What is claimed is: 1. A power transistor for an AC-DC switching power supply, comprising: a substrate as a collector, at least two base regions formed on the substrate separated from each other, formed on each of the base regions An emitter and a collector pin electrically connected to the substrate, at least two base pins electrically connected to the base regions, and at least two emitter pins electrically connected to the emitters The bottom, each base region, the emitters on each of the base regions, and the corresponding pins form a triode unit.

2. A power transistor according to claim 1, characterized in that the current capability of the triode units has at least two specifications.

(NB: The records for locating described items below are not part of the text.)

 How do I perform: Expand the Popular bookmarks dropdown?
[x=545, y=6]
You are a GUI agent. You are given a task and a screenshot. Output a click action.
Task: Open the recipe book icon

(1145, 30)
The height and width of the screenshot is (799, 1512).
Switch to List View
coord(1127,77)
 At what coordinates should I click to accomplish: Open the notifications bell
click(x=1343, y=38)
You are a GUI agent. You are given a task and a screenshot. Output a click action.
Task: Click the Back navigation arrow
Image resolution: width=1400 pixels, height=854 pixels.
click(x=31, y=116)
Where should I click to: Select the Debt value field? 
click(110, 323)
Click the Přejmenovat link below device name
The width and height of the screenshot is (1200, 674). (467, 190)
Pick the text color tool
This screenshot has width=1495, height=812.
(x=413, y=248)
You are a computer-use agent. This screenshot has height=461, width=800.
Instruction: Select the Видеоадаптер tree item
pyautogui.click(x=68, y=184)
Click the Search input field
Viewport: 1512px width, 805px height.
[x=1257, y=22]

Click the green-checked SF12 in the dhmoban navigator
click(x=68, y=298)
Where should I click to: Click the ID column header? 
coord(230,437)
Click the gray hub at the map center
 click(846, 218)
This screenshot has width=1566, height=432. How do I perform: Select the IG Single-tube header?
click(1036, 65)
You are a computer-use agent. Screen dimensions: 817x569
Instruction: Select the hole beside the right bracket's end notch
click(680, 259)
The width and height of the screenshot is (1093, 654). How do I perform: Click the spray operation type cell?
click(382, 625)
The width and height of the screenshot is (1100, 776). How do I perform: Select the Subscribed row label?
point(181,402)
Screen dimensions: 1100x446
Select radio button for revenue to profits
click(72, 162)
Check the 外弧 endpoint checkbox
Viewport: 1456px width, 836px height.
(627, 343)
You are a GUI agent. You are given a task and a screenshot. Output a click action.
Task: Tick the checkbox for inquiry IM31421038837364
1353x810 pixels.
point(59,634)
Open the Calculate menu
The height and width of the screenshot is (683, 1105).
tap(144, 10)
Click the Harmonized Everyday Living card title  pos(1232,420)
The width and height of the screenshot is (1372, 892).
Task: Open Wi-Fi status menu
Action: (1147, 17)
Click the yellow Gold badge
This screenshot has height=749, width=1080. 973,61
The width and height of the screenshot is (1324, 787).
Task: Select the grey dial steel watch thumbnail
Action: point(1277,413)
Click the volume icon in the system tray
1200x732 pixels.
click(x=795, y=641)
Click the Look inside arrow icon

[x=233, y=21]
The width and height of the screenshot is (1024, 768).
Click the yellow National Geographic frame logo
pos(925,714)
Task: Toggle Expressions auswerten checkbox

3. The power transistor according to claim 1, wherein the voltage resistance of the triode units is not lower than a set value.

4. The power transistor according to claim 1, wherein the substrate is made of an N-type semiconductor material, and the base regions are made of a P-type semiconductor material, and the emitters are made of an N-type semiconductor material.

The power transistor according to claim 1, wherein the substrate is made of a P-type semiconductor material, and the base regions are made of an N-type semiconductor material, and the emitters are made of a P-type semiconductor material.

An AC-DC switching power supply comprising a power management circuit and a switch tube electrically connected to the power management circuit, wherein the switch tube has the power transistor according to any one of claims 1 to 5. Structural.

7. The AC-DC switching power supply according to claim 6, wherein one of the triode units is controlled by the power management circuit and is used as a main switch, and the other of the triode units is controlled by the The power management circuit is used for startup.

8. The AC-DC switching power supply according to claim 6, wherein one of the triode units is controlled by the power management circuit and is used as a main switch, and the other of the triode units is controlled by the The power management circuit is used for driving saturation control of the main switching unit.

9. The AC-DC switching power supply according to claim 6, wherein one of the triode units is controlled by the power management circuit and is used as a main switch, and the other of the triode units is controlled by the The power management circuit is used as the front stage driver for the main switching unit.

10. The AC-DC switching power supply according to claim 6, wherein one of the triode units is controlled by the power management circuit and is used as a main switch, and the other of the triode units is controlled by the The power management circuit is also used for starting, and another one of the triode units is controlled by the power management circuit and is used for the pre-stage driving of the main switching unit.